By Kar Munirathinam, CH2M HILL Principal Technologist

Dr. Munirathinam will be presenting the paper, “Selenium Treatment of Mine Water Effluent in a Fluidized Bed Reactor” on Monday, October 17, 2:00pm-2:30 pm, in room 402B as part of Technical session 004 during WEFTEC. See a full list of CH2M HILL’s WEFTEC events and participation.  

Due to its ubiquity and associated aquatic toxicity, even at low concentrations, selenium (Se) treatment in wastewater has become a major challenge for a wide range of industries, including oil and gas, agriculture and mining. Mining operations are a major anthropogenic source of Se release in the environment. Since Se is naturally present in most soils, mining operations, including excavation, can result in the release of Se in waste rocks and tailings. Surface runoff due to precipitation, groundwater intrusion, or mine operations transfers the Se from rock to the water matrix and introduces it to the aquatic environment. As a result, surface coal mines, especially in the eastern U.S., are coming under increased scrutiny to control release of Se into aquatic streams.

CH2M HILL conducted a study of activities undertaken at a confidential Appalachian surface coal mine to address some of the issues associated with meeting compliance for Se. The facility treats both the surface runoff water and groundwater contacting the overburden fill areas (e.g., valley fills) discharged from these operations to sedimentation ponds. Effluent from the treatment systems are discharged to a surface water of the state as permitted by National Pollutant Discharge Elimination System (NPDES) permits issued by the state Department of Environmental Protection (DEP). The facility has exceeded the total recoverable Se limits included in its permit, and is evaluating options to ensure future compliance with these limits.

We conducted a conceptual treatment alternatives evaluation to compare Se treatment alternatives for the site’s NPDES outfalls. The technologies evaluated were: chemical treatment – zero-valent iron; physical treatment – ion exchange, reverse osmosis, evaporator, and crystallizer; and biological treatment – biological fluidized bed reactor (FBR), subsurface flow wetlands, and ABMet®. Technologies were compared on the basis of treatment effectiveness, capital and O&M (operations and maintenance) costs, footprint, and availability. Our evaluation identified the FBR to be the most cost-effective technology for Se removal from the mine water. The primary advantage of the FBR is the low hydraulic retention time resulting in low capital cost and small footprint. FBR technology is well proven for nitrate and perchlorate removal; however it was not specifically demonstrated for Se removal. For this reason, we recommended that FBR pilot testing be conducted to confirm Se treatment at this mine site.

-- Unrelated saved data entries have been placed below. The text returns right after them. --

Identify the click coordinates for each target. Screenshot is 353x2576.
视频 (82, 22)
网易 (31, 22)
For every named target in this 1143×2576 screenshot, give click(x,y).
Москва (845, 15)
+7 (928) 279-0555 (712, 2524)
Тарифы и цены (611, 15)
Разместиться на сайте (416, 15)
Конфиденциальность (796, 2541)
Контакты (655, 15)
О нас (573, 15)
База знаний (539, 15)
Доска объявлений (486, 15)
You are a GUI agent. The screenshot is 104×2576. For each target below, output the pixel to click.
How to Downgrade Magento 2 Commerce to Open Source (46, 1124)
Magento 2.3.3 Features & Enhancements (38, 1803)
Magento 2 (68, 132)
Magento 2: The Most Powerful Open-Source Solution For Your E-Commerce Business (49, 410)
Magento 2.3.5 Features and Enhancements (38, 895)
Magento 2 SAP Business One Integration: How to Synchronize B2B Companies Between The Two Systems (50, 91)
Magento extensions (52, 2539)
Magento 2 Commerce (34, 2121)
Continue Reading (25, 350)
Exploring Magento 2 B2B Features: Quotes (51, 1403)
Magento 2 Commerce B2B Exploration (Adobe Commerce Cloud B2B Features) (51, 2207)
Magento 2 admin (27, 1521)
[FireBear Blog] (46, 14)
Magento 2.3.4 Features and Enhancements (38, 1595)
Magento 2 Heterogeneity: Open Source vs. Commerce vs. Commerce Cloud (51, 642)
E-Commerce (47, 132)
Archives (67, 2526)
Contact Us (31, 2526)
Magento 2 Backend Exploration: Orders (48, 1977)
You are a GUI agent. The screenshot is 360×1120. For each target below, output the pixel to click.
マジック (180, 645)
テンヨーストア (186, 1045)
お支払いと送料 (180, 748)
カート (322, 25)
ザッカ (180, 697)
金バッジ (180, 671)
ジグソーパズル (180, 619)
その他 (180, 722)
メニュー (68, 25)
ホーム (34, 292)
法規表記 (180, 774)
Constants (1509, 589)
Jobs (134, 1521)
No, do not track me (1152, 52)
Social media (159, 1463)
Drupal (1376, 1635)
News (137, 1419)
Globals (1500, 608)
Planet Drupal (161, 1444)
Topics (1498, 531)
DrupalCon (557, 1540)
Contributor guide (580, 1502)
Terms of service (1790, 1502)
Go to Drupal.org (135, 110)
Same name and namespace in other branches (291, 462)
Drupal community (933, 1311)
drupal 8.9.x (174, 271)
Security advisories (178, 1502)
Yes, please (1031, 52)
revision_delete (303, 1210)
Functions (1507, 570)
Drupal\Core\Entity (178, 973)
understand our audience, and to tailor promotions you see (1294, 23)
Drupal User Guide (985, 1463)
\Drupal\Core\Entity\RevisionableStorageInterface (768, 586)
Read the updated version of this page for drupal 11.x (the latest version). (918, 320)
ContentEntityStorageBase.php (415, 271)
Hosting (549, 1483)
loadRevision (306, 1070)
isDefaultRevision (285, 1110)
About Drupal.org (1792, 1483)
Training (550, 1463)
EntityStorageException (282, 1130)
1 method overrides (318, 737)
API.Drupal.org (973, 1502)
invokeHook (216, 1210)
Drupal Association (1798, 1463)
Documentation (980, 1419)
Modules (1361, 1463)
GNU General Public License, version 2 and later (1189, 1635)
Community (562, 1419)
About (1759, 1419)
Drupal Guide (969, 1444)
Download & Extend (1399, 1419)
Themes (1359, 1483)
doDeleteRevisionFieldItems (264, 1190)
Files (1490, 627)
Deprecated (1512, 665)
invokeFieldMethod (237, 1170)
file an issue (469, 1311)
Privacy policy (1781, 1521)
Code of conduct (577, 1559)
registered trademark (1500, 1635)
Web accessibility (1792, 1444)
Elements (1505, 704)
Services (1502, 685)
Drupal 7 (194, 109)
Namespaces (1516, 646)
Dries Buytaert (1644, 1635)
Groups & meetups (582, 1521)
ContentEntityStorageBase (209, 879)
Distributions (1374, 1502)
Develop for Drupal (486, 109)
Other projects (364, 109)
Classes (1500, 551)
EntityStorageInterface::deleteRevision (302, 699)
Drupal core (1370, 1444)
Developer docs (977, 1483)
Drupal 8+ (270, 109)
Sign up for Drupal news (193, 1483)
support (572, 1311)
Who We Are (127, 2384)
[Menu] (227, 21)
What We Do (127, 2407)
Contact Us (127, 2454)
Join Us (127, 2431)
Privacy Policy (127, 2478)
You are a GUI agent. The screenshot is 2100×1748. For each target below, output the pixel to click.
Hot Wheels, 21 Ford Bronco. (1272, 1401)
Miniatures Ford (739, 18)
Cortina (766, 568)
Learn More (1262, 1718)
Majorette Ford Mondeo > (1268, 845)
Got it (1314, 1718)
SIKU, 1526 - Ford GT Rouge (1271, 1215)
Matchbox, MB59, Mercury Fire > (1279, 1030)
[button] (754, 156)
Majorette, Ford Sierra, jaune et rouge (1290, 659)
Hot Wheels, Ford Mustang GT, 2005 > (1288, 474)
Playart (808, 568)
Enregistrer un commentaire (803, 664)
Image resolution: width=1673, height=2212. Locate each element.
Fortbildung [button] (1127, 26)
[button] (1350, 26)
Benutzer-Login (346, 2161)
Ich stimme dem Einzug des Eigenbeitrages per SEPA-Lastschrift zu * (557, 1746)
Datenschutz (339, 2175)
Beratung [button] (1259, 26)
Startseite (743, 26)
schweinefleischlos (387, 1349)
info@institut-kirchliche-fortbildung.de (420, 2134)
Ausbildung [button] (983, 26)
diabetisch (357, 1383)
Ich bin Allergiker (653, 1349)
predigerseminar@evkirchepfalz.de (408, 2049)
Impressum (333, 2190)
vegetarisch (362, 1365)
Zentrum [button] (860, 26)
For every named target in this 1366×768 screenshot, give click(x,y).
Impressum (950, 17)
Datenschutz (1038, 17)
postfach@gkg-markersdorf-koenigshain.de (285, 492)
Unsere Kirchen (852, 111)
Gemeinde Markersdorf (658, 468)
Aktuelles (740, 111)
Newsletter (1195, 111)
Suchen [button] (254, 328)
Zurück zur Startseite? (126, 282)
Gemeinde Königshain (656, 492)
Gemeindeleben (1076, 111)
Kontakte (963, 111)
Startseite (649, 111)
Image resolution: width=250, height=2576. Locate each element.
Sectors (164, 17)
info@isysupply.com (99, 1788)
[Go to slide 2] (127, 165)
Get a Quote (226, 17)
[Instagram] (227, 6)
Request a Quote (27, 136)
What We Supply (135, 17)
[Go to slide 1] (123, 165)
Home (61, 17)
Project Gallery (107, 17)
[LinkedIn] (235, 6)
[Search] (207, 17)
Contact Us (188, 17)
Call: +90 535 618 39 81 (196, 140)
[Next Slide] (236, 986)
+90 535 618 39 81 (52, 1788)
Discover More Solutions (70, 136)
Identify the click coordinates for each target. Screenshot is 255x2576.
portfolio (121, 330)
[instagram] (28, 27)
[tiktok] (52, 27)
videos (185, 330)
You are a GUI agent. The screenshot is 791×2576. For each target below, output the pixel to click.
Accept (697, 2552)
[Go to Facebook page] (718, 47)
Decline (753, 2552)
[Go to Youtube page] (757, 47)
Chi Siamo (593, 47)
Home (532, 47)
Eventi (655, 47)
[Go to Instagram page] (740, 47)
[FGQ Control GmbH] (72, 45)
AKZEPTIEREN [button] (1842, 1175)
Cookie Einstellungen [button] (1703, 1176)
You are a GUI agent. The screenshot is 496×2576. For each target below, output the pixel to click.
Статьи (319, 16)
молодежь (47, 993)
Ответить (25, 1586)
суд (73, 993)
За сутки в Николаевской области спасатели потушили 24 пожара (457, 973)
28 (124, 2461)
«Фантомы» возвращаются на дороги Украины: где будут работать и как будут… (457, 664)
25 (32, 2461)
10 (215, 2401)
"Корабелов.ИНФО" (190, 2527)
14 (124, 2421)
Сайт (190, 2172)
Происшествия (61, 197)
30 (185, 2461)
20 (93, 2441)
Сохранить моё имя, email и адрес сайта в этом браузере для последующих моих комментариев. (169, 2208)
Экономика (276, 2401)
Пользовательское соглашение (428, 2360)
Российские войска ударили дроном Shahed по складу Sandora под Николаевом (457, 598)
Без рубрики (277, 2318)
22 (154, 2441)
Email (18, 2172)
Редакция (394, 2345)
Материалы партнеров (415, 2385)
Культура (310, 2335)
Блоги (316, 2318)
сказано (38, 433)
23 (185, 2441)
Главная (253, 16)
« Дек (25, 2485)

The FBR pilot study demonstrated consistent filtered Se reduction to less than the required limit of 4.7 µg/L for 6 weeks, from start of steady-state operations to the end of the study. However, the average total Se concentration was 11.6 µg/L, which is above the discharge limit, making tertiary treatment of the FBR effluent necessary to remove the Se-containing suspended solids to achieve compliance for total Se. The FBR pilot equipment operated for about 3 months without major process or mechanical issues, and the design parameters for sizing a full-scale system were also developed from the pilot study results. The design parameters include hydraulic retention time, electron donor dosage, nutrient requirements, and sludge production. Full-scale design also would require influent heating to maintain the minimum reactor temperature in the range of 50-55 °F during winter months and a tertiary treatment step to reduce the residual excess soluble effluent biochemical oxygen demand to acceptable discharge levels.

Overall, the FBR pilot study for Se treatment of mine water effluent was successful, and the facility is now implementing a full-scale system to ensure compliance with all NPDES limits. I look forward to sharing the details of the pilot study with those of you who are attending WEFTEC.

Dr. Munirathinam has more than 25 years of experience in treatability studies, process designs, and coordination of detailed design of biological and physical/chemical systems for treating waters and wastewaters laden with conventional pollutants and priority pollutants. Before joining CH2M HILL, Dr. Munirathinam served as a technical director for a water treatment solutions firm, with responsibility for industrial and municipal wastewater treatability studies, conceptual design of wastewater treatment projects, coordination of detailed design, industrial and municipal wastewater treatment plant operations consulting, plant capacity evaluations, and existing treatment plant modifications/upgrades.